SUMMERLAND, BC – Apples from genetically engineered apple trees, the Arctic Golden and Arctic Granny apples, have received USDA okay to be non-regulated.
Developed by Okanagan Specialty Fruits Inc. of Summerland, BC, the nonbrowning and bruise-resistant apples will likely be propagated via bud wood and grafting, entering the consumer marketplace over three to five years.
The U.S. Department of Agriculture’s Animal and Plant Health Inspection Service says it examined a number of issues in the review of Okanagan Specialty Fruit's application to market the apple, including "potential cross-pollination with other apple varieties (including native crabapples), effect on the physical environment, effects on biological organisms including threatened and endangered species, the potential for weakened plant defenses and increased susceptibility to disease or infection, and potential economic impacts on the U.S. apple industry and market."
After review and public comments, USDA said Arctic apples "are unlikely to pose a plant pest risk" and deregulation "is not likely to have a significant impact on the human environment." [Read USDA FAQs on the Arctic Apple.]
The USDA announcement is significant in to agricultural markets, which have been slowly gaining approval for other genetically engineered food crops, but also because it is a tree - with a much longer growth cycle than row crops like corn or sorghum.
Neal Carter, president and founder of Okanagan Specialty Fruits Inc., who says he expects other nonbrowning Arctic varieties to follow, called USDA's announcement a "monumental occasion" for his team. “The commercial approval of Arctic apples, our company’s flagship product, is the biggest milestone yet for us, and we can’t wait until they’re available for consumers.”

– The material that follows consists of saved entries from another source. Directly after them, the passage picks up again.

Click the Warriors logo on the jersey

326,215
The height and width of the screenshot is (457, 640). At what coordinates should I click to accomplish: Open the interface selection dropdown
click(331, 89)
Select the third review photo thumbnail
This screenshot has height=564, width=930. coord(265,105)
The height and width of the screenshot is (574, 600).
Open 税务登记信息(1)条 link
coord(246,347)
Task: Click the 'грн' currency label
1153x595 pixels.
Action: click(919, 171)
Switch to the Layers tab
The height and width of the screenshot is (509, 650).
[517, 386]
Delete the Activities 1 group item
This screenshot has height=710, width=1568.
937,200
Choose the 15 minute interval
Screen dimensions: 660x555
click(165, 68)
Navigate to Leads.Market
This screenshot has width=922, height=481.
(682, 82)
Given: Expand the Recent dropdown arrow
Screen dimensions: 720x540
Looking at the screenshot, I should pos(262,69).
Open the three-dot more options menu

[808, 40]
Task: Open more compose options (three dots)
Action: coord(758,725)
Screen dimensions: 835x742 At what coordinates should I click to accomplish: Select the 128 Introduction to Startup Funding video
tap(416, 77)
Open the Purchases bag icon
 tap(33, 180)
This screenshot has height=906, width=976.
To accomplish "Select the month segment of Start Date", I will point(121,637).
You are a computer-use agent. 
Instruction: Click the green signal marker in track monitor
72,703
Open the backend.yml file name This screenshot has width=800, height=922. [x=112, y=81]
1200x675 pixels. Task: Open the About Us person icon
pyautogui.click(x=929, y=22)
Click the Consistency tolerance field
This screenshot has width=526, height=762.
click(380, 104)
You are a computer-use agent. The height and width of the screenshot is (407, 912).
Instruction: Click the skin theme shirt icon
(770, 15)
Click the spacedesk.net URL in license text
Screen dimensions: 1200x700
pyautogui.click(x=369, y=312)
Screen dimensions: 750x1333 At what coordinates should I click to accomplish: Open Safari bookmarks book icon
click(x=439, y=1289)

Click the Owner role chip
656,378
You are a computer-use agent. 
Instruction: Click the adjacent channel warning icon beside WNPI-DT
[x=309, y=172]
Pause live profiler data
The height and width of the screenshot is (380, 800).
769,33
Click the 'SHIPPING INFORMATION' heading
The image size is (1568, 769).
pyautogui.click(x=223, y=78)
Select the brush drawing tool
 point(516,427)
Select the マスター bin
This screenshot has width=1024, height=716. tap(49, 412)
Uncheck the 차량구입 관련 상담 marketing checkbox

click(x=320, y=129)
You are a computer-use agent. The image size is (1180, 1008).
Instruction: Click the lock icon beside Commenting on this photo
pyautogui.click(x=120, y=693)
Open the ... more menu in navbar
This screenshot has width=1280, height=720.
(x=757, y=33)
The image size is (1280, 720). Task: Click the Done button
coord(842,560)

Consumers will have to wait awhile since apple trees take several years to produce significant quantities of fruit, though test crops were grown in New York.
“Our focus is working with growers to get trees in the ground," Carter says. "As more trees are planted and they come into commercial production, there will be a slow, but steady market introduction.” Carter said the apples, which have been grown in field trials for over a decade, are safe.